On certain matrix algebras related to quasi-Toeplitz matrices
Dario Bini, Beatrice Meini
TL;DR
The paper introduces an $\alpha$-parametrized family of matrix algebras $\mathcal{P}_\alpha$ generated by powers of the semi-infinite matrix $A_\alpha$, showing elements can be written as $P_\alpha(a)=T(a)+H_\alpha(a)$ and that $\mathcal{P}_\alpha$ forms a Banach algebra. It then advocates representing symmetric QT matrices as $A=P_\alpha(a)+K_A$ rather than $T(a)+E$, enabling more efficient matrix arithmetic and function evaluation via $f(A)=P_\alpha(f(a))+K_f$, with reduced growth of the compact correction. The authors establish structural results, special cases (notably $\alpha\in\{-1,0,1\}$ and finite $m$), and discuss boundedness, analyticity requirements, and computational schemes (FFT-based, SWM) to support robust implementations. Numerical experiments show the new representation yields significant speedups over the CQT-toolbox while maintaining comparable numerical accuracy, highlighting practical impact for quadratic matrix equations and matrix square roots. Overall, the work provides a principled, algebraic reformulation that enhances both the theory and computation of symmetric QT matrices.
Abstract
Let $A_α$ be the semi-infinite tridiagonal matrix having subdiagonal and superdiagonal unit entries, $(A_α)_{11}=α$, where $α\in\mathbb C$, and zero elsewhere.

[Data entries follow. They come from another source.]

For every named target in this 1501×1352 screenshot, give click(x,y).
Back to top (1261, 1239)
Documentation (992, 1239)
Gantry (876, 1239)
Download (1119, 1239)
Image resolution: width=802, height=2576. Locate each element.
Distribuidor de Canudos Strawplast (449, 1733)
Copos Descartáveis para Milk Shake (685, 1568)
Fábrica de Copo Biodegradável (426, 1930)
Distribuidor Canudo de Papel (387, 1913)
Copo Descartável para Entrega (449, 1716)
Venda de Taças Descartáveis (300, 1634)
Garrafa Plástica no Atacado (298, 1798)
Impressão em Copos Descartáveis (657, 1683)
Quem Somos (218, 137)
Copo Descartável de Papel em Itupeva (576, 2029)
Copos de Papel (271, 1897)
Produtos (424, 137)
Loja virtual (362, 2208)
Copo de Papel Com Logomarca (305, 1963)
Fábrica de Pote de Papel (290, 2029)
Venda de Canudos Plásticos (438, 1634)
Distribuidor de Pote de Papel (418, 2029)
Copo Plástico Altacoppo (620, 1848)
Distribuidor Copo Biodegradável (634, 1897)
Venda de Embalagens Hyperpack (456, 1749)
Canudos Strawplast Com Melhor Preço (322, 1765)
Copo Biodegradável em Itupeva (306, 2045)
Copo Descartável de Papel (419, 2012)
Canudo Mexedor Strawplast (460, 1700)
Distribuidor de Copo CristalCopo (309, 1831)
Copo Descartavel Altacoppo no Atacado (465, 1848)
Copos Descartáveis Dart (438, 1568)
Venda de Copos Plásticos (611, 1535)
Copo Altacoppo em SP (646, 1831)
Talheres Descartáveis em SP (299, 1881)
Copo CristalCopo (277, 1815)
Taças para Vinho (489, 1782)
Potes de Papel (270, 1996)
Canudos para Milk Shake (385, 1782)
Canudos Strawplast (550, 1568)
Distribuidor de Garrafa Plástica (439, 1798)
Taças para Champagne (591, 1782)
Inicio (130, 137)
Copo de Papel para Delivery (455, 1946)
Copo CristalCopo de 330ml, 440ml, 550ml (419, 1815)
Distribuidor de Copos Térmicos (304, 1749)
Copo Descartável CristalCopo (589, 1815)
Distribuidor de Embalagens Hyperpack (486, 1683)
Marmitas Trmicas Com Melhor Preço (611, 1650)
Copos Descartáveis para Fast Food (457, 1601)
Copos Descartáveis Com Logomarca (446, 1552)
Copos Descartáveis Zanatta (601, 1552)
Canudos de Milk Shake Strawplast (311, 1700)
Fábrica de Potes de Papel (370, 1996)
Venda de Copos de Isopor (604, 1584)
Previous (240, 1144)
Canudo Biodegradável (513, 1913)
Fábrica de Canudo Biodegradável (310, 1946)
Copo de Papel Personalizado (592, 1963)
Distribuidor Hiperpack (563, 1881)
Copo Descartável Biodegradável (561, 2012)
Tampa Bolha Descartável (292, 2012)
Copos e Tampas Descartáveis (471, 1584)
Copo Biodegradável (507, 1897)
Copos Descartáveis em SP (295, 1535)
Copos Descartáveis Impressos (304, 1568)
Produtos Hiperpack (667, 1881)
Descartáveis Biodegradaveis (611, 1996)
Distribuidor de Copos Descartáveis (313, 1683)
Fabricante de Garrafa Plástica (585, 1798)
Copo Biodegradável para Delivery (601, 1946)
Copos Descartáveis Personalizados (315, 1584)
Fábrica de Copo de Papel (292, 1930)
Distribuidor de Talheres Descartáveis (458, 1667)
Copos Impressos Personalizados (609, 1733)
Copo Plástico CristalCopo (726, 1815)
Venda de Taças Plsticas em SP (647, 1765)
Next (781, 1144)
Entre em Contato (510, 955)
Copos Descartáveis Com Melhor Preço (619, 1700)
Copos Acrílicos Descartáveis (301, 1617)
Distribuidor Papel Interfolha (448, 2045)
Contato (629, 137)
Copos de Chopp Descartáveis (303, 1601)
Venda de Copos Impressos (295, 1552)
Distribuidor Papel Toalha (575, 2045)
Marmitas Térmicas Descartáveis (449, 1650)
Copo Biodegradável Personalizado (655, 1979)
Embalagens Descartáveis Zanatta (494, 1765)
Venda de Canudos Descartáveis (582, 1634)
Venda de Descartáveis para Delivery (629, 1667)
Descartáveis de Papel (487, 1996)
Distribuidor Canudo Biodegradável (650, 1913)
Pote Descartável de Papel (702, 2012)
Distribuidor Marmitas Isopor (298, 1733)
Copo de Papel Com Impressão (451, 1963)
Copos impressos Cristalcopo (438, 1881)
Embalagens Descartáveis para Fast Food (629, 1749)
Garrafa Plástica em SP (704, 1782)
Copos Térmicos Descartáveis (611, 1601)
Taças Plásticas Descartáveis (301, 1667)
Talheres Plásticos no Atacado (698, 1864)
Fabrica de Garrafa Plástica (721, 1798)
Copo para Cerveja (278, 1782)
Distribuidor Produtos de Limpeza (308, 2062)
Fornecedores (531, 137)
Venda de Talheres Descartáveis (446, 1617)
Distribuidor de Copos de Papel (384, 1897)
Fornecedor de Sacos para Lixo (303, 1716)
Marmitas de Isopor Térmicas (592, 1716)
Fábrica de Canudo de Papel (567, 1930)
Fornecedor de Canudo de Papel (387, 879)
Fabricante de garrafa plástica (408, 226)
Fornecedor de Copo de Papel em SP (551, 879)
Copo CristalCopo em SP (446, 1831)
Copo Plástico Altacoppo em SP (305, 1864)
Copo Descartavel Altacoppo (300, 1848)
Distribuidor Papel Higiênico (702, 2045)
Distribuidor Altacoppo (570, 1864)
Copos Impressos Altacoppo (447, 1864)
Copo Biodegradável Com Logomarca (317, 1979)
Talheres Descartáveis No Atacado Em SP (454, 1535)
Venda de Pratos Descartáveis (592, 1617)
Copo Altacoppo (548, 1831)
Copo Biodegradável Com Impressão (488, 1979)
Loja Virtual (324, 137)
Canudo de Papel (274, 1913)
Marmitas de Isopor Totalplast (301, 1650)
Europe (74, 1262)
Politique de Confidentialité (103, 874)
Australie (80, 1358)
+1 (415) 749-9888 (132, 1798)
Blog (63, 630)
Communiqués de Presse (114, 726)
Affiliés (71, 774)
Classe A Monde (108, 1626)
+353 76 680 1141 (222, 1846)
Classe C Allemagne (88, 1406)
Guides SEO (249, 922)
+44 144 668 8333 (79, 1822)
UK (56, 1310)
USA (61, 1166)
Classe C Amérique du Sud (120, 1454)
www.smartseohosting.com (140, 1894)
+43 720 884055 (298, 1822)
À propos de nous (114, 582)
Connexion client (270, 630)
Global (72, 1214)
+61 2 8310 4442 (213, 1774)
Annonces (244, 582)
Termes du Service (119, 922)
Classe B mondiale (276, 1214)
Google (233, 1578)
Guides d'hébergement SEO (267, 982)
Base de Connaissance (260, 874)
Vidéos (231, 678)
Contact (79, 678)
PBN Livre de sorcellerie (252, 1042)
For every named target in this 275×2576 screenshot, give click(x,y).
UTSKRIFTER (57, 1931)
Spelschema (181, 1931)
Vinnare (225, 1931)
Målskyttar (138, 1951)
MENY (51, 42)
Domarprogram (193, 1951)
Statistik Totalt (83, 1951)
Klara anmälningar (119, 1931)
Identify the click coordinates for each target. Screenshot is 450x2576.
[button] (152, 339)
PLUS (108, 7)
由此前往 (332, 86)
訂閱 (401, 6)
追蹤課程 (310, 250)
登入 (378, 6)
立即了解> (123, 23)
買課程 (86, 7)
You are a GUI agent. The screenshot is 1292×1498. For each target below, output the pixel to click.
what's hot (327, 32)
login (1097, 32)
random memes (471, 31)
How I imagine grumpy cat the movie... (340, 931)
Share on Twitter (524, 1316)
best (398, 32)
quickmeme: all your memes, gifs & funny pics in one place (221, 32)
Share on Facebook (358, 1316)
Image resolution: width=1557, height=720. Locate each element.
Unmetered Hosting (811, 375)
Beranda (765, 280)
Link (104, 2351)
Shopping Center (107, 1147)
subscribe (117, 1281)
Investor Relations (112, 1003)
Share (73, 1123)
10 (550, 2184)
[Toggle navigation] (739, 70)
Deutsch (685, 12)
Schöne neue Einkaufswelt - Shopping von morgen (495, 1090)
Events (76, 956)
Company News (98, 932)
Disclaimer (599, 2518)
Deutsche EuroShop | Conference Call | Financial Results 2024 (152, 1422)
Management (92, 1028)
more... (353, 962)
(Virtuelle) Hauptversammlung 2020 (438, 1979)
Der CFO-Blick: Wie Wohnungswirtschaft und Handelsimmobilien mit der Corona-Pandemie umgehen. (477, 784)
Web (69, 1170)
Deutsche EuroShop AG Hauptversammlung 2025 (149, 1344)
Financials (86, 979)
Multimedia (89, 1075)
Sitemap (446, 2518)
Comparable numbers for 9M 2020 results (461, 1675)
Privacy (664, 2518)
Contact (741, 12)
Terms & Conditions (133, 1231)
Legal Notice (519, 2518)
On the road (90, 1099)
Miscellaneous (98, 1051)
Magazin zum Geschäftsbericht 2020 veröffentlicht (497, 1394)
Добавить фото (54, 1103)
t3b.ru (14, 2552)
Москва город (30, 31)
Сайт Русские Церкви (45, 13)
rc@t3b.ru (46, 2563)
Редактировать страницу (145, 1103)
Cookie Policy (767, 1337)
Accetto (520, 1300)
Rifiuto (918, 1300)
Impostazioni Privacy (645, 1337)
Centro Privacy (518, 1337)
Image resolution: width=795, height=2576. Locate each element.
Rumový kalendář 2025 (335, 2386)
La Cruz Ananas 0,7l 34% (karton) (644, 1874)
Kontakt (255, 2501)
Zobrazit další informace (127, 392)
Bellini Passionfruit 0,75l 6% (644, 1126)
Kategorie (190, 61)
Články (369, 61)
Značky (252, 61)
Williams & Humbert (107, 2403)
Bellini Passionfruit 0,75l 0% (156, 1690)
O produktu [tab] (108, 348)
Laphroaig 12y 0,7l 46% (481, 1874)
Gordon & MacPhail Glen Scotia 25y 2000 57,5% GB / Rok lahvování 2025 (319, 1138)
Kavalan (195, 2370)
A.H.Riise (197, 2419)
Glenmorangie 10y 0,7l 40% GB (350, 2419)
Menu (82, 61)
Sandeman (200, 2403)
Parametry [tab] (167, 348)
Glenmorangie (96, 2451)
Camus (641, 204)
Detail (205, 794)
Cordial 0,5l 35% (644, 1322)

A basis $\{P_0,P_1,P_2,\ldots\}$ of the linear space $\mathcal P_α$ spanned by the powers of $A_α$ is determined, where $P_0=I$, $P_n=T_n+H_n$, $T_n$ is the symmetric Toeplitz matrix having ones in the $n$th super- and sub-diagonal, zeros elsewhere, and $H_n$ is the Hankel matrix with first row $[θα^{n-2}, θα^{n-3}, \ldots, θ, α, 0, \ldots]$, where $θ=α^2-1$. The set $\mathcal P_α$ is an algebra, and for $α\in\{-1,0,1\}$, $H_n$ has only one nonzero anti-diagonal. This fact is exploited to provide a better representation of symmetric quasi-Toeplitz matrices $\mathcal {QT}_S$, where, instead of representing a generic matrix $A\in\mathcal{QT}_S$ as $A=T+K$, where $T$ is Toeplitz and $K$ is compact, it is represented as $A=P+H$, where $P\in\mathcal P_α$ and $H$ is compact. It is shown experimentally that the matrix arithmetic obtained this way is much more effective than that implemented in the CQT-Toolbox of Numer.~Algo. 81(2):741--769, 2019.